### PROBLEM STATEMENT
Extend the forum discussion of the Monty Hall problem, picking up right after its last sentence.

### PAGE EXCERPT
Not so fast, I'm just trying to get people to explain in a simple and clear way the correct answer and I don't care if I appear to not know.
Schultz wrote:
The simple solutions above show that a player with a strategy of switching wins the car with overall probability 2/3, i.e., without taking account of which door was opened by the host.
https://en.wikipedia.org/wiki/Monty_Hall_problem
"Marilyn vos Savant is an American who is known for having the highest recorded IQ according to the Guinness Book of Records, a competitive category the publication has since retired." https://en.wikipedia.org/wiki/Marilyn_vos_Savant

She says by switching your odds are now 2 out 3 of winning the car. Is your IQ higher than hers?
Sure, try to take the fun out of it by trying to leave an explanation to others and deferring to a higher intellect (which isn't always logical since I have outsmarted both people I personally know and I can confirm have a higher IQ than me on more than one occurrence). What von Savant couldn't do is explain it in a simple and clear way. Both people more and less intelligent than her didn't agree with how she explained it (if she is the same person I think she is). Too many of the ways people explain can be argued. Since you went that route I guess i'll give my attempt in a moment even though others have already said similar things to what I would say.

[Data on locating visible targets]
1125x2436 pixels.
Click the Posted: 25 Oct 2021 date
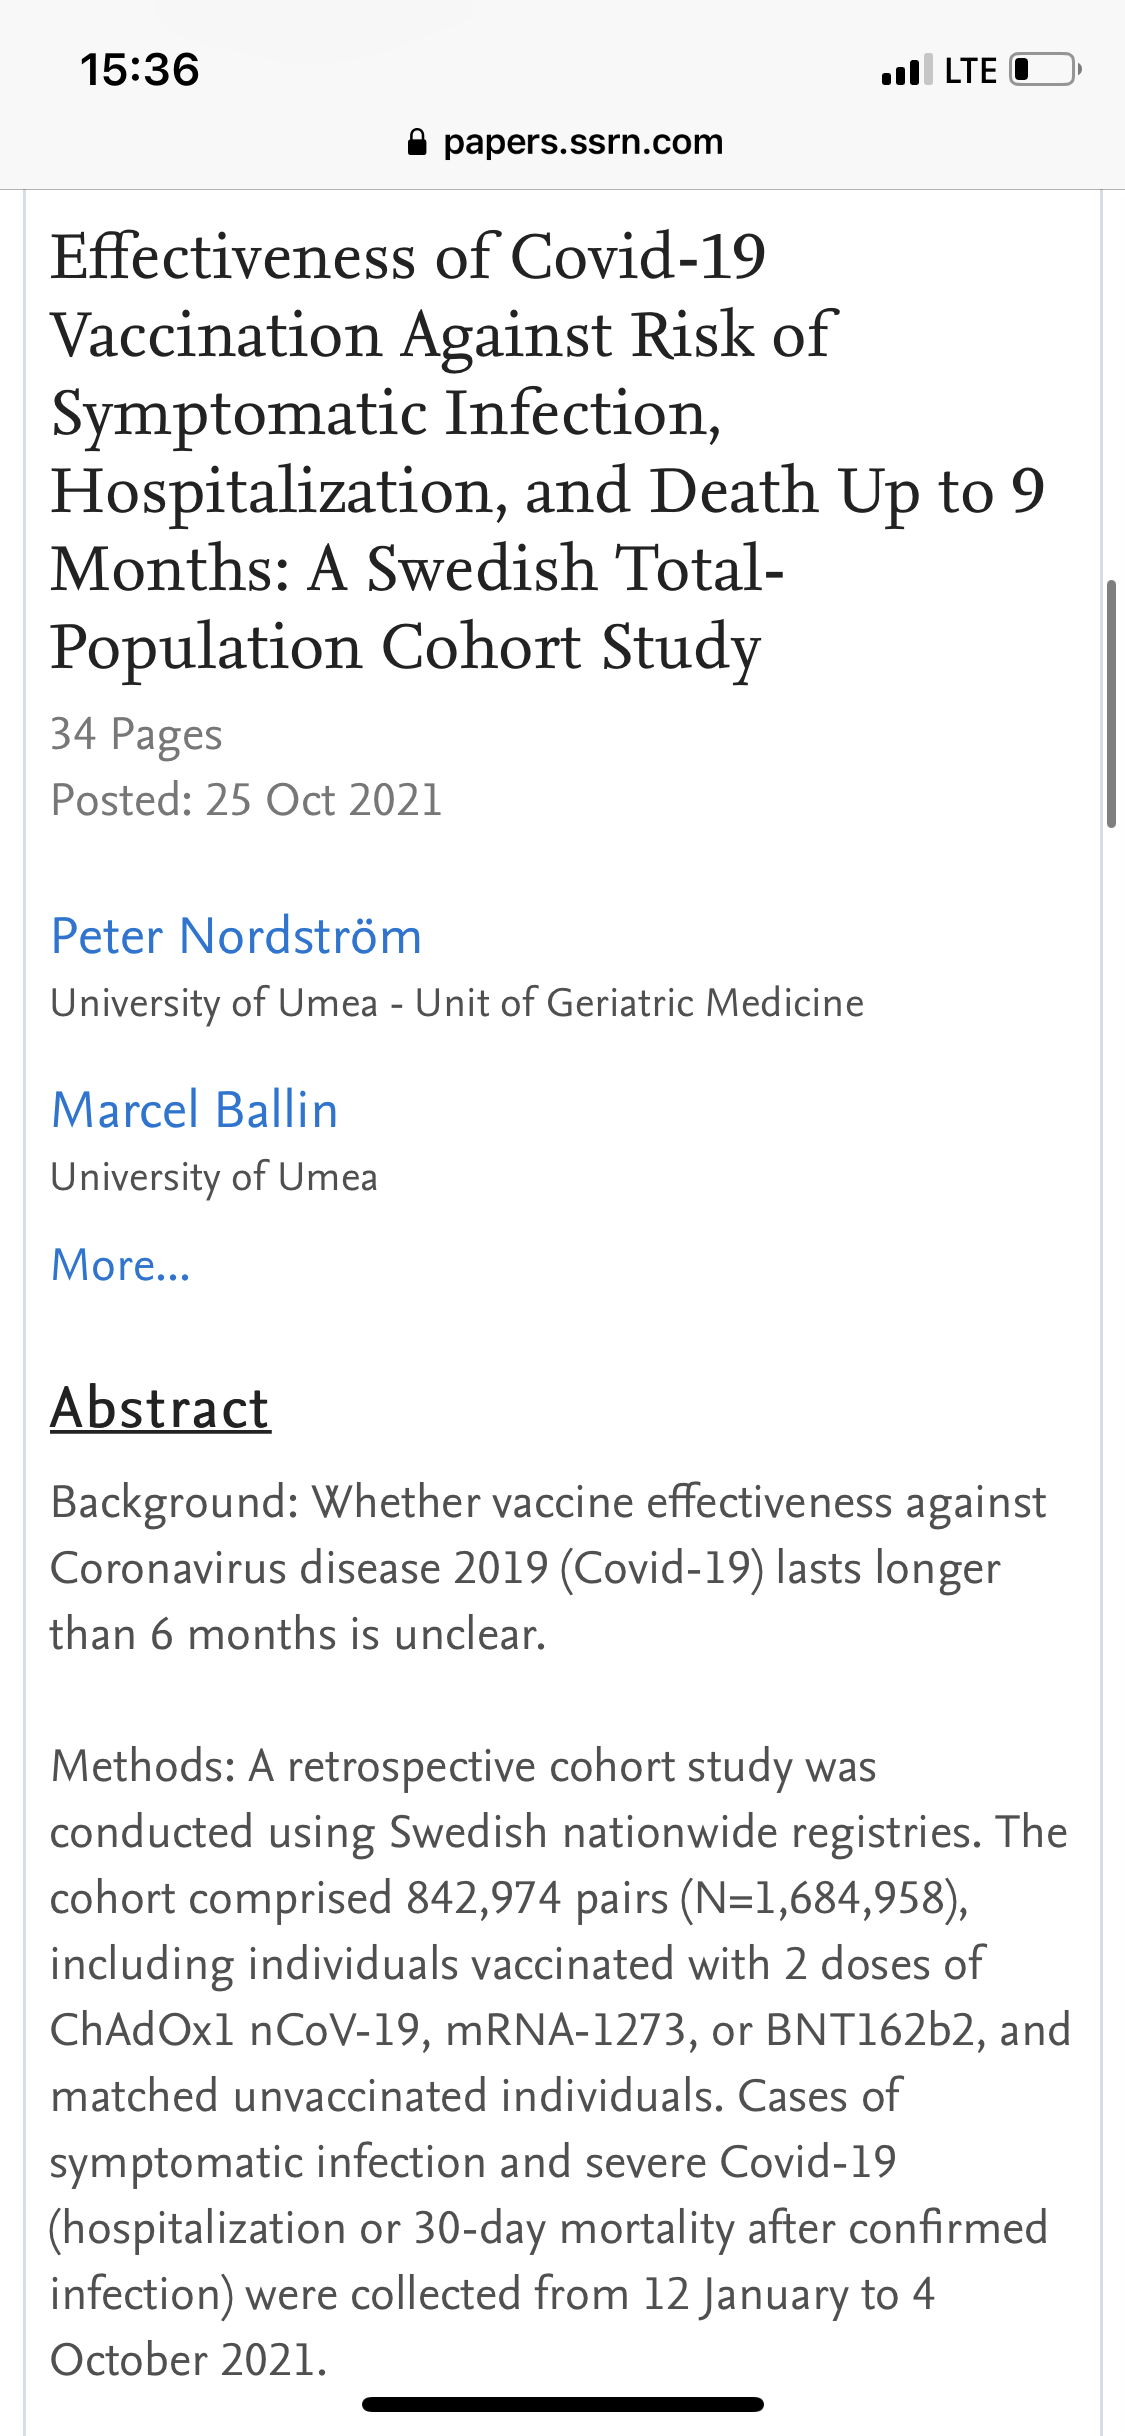pyautogui.click(x=246, y=800)
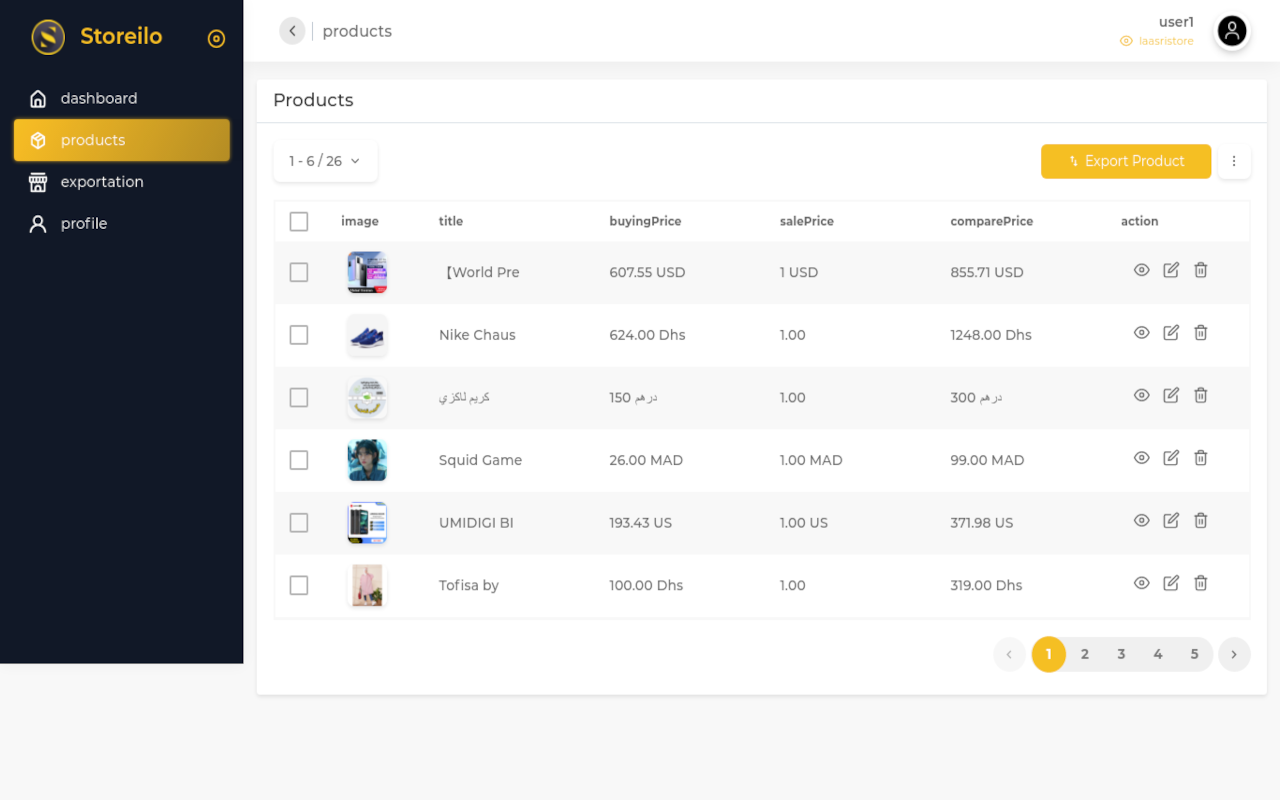
Task: Click the sidebar collapse icon next to Storeilo
Action: (x=216, y=38)
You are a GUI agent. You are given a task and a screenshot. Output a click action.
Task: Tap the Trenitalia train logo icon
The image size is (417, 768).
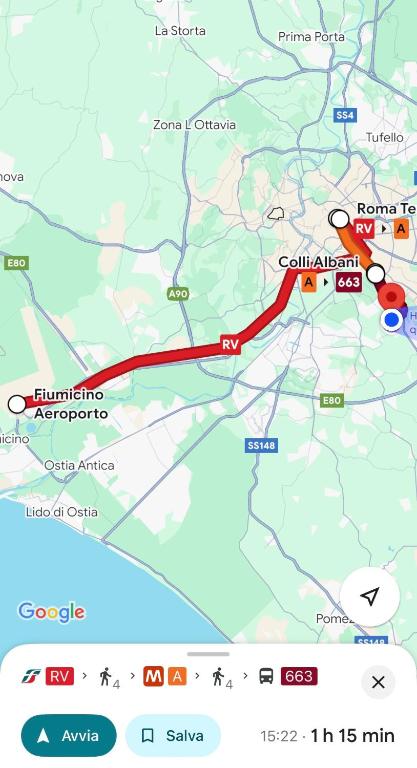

### OUTPUT FOR THIS TASK
Schultz wrote:
slipstick wrote:
But you are ignoring the fact that changing is a winner every time you initially choose a goat and your chances of initially choosing the goat is 2 out of 3.
I tried to explain this in 2 out of 3 posts.
You are right that the point by slipstick is probably the most relevant point anyone has made but he still didn't fully explain it.

My attempt to explain in a simple way - which will probably fail for those convinced.

You play the game a number of times divisible by 3 and the odds hit exactly. So 3 times you play and 2 times your first choice is wrong and only once correct. You stay all 3 times and the final result is you are right once.

And the debate is switching or staying every time so you can't combine those numbers switching.

Play again the same number of times and again you are wrong twice and right once but this time you switch all three times and you are now the final result is you are right 2 times and wrong once.

As I said, others have said it in a similar way. I still want a strong but simple explanation.

(this was my fifth attempt to post but three times changed my mind how to state that and just somehow lost the other)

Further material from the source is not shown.